Researchers sometimes evade
In 2007, Mark Ashcraft and Jeremy Krause interviewed 100 researchers, of whom 19 reported collecting data without IRB approval. An even higher percentage (6 of the 26, or 23 percent) of the respondents here “reported that they had either evaded IRB rules themselves or recommended that their students do so.”
Clara from Rural College, for example, discovered that it was impossible to interview passers-by if she presented them with the lengthy informed consent form required by her IRB (see quote above). Upon finding that people were unwilling to talk to her as soon as she presented the form, she decided to dispense with it. As she put it, “I just decided that I could either do field research or I could work with the IRB, but I couldn’t do both.” George, who had mentored graduate students doing qualitative research that had encountered similar obstacles, felt that “graduate students really are faced … with a choice of … either conforming to these rules and … not being able to do participant observation the way it should be done, or ignoring the committee…” (George, Eastern University).

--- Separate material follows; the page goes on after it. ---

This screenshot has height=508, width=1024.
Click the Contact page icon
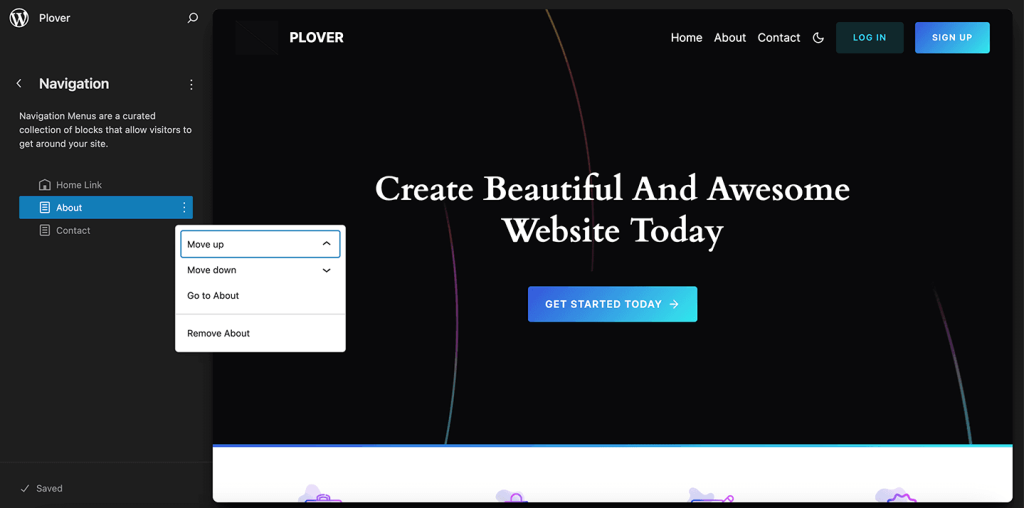tap(44, 231)
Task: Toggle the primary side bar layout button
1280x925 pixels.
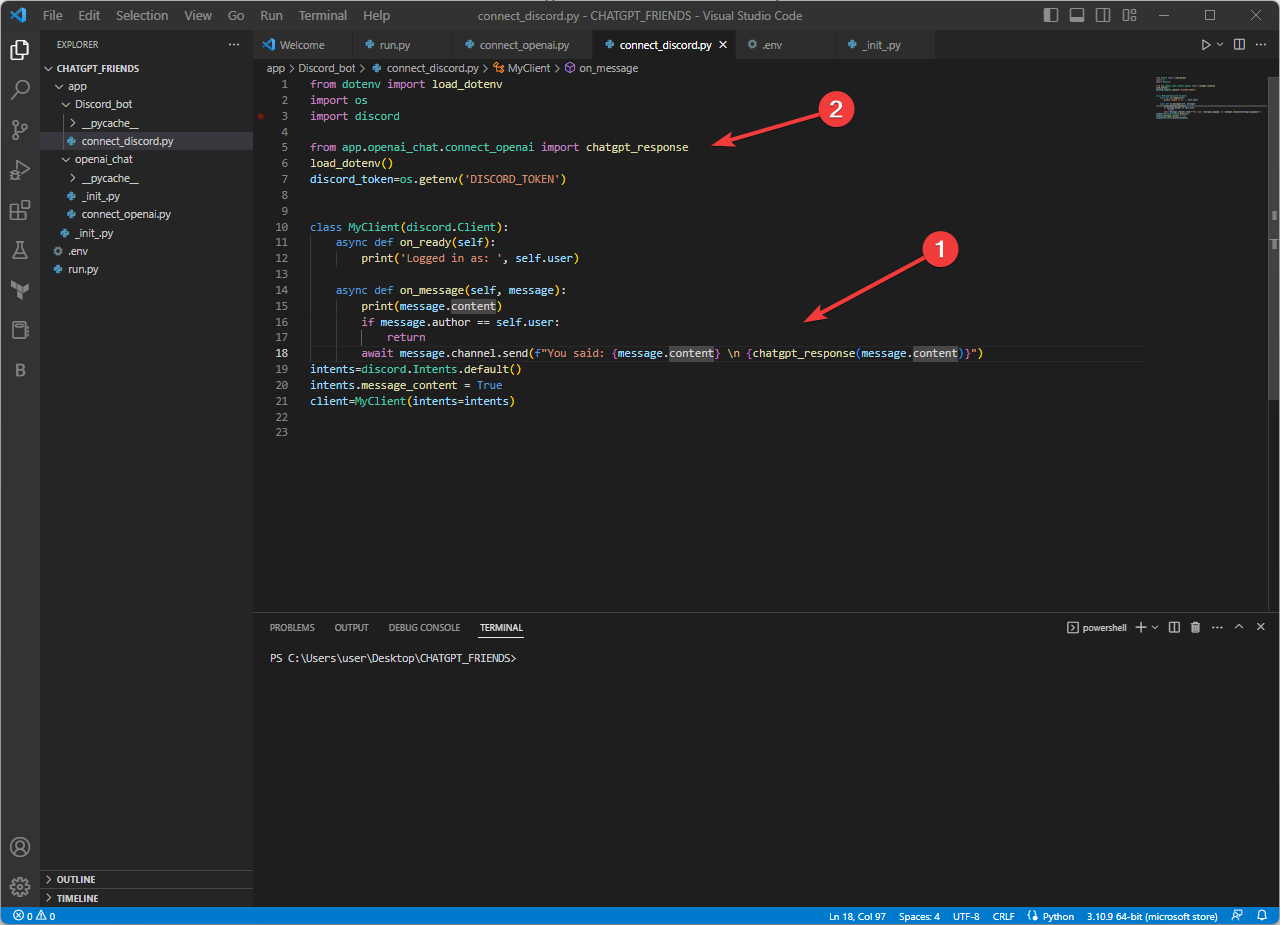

As much as we might wish for a magic structural fix to IRB issues, for now, the best hope is to fill the IRB with good people and, more importantly, to hire the right staff. Babb et al. describe two institutions that had generated horror stories in the past but now seem to be getting better:
At Urban University, professional IRB administration appeared to be working relatively well for qualitative researchers. Urban’s IRB was run by a dynamic administrator who was committed to meeting personally with all researchers before they submitted protocols and engaging in back-and-forth communication. Barbara described this administrator as an enormous improvement over her predecessor in the position: “prior to that it just felt a little bit more like a black box, you know the IRB has its own email address…now I know that when I send something to that address it’s [the administrator’s name]…before then, what happened at the other end [laughs] of that email address was much less clear.” Because she was open to personal communication, it was possible for researchers to engage with her directly, and explain their reasoning if they thought a mistake was being made. An Urban University scholar described one case (the factory study that ran into the problem of site permission, described above) in which such engagement led to the reversal of the administrator’s previous decision.
At Yankee College, the old IRB chair had recently been replaced by Sam, a qualitative sociologist who had assembled a new group of faculty IRB volunteers to improve and clarify rules and procedures, and who made an effort to communicate with researchers directly rather than bureaucratically.
At its best, then, the IRB system works as a government of men, not of laws. Can we do better?